▸ WORK TO BE COMPLETED: Copy out the material below word for word, starting at the line that contains "has width=253, height=213." and ending with the last line of the material.

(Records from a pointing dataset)
— begin —

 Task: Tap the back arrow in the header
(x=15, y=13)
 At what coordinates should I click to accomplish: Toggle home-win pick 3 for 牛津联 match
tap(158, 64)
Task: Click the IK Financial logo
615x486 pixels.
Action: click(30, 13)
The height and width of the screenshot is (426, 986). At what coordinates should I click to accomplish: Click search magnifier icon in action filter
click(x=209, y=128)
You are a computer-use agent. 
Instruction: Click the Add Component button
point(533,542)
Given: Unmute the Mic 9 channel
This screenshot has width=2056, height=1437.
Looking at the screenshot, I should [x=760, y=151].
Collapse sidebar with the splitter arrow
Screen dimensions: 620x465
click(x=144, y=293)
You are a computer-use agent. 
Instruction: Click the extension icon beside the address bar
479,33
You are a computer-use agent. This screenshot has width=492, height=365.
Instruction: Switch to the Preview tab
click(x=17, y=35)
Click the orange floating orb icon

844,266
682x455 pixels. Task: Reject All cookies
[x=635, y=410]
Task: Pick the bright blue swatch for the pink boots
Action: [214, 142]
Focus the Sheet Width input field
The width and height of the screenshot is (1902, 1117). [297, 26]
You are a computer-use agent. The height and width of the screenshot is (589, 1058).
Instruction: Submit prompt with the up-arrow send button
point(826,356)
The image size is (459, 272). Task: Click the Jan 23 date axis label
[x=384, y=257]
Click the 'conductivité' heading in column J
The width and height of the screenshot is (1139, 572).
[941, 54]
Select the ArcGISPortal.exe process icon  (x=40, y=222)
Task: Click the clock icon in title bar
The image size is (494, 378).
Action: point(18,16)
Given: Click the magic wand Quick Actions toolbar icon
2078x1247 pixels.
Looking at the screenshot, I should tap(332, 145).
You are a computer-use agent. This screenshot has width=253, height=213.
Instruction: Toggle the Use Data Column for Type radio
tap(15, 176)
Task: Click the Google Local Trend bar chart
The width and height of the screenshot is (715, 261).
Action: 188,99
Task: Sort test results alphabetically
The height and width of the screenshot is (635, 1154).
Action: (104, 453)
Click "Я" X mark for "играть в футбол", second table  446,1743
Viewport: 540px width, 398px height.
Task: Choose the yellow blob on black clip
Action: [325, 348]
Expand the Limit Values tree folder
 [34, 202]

— end —

▸ RESPONSE TO THIS EXERCISE:
You are a computer-use agent. This screenshot has width=253, height=213.
Instruction: Toggle the Use Data Column for Type radio
tap(15, 176)
Task: Click the Google Local Trend bar chart
The width and height of the screenshot is (715, 261).
Action: 188,99
Task: Sort test results alphabetically
The height and width of the screenshot is (635, 1154).
Action: (104, 453)
Click "Я" X mark for "играть в футбол", second table  446,1743
Viewport: 540px width, 398px height.
Task: Choose the yellow blob on black clip
Action: [325, 348]
Expand the Limit Values tree folder
 [34, 202]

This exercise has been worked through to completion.